This calls for a word-for-word copy of all the data, with each picture removed.

########################################

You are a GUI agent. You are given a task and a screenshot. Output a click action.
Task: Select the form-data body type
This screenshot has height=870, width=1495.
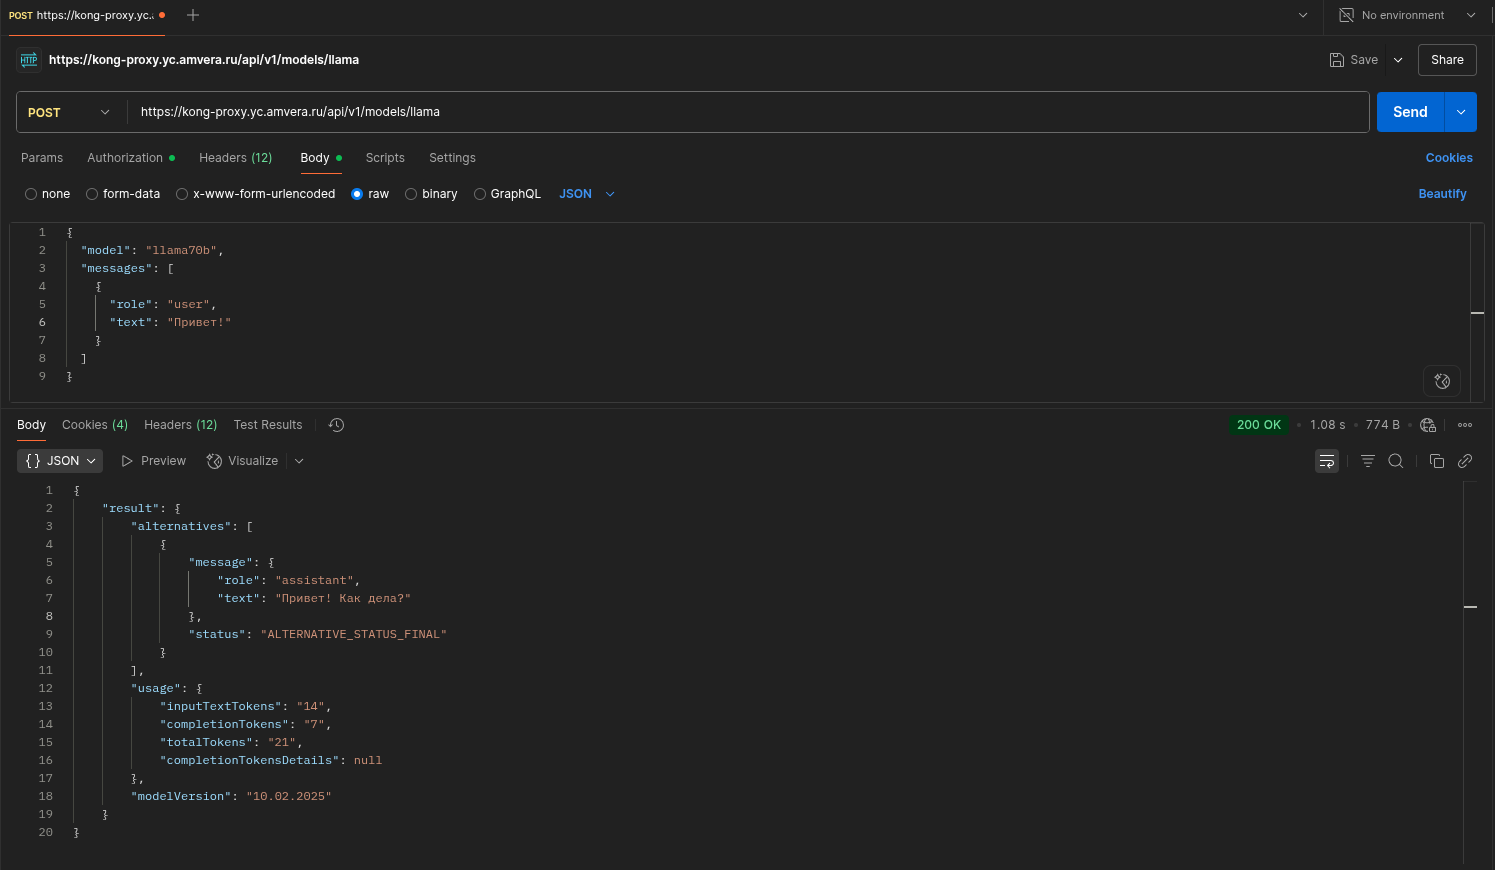tap(92, 194)
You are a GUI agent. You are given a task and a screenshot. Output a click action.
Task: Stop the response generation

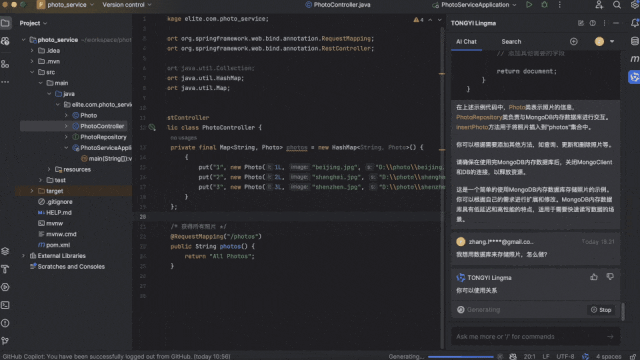(601, 310)
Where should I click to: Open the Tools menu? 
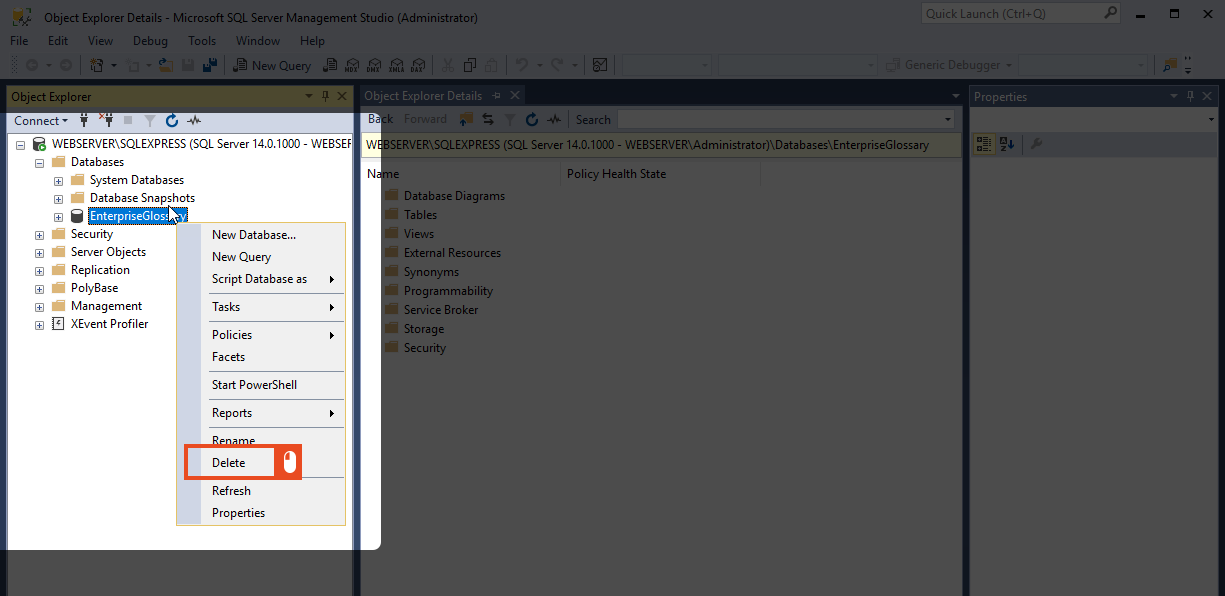pos(202,41)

########################################

** ANSWER BOX **
You are a GUI agent. You are given a task and a screenshot. Output a click action.
Task: Select the form-data body type
This screenshot has height=870, width=1495.
tap(92, 194)
You are a GUI agent. You are given a task and a screenshot. Output a click action.
Task: Stop the response generation

(601, 310)
Where should I click to: Open the Tools menu? 
pos(202,41)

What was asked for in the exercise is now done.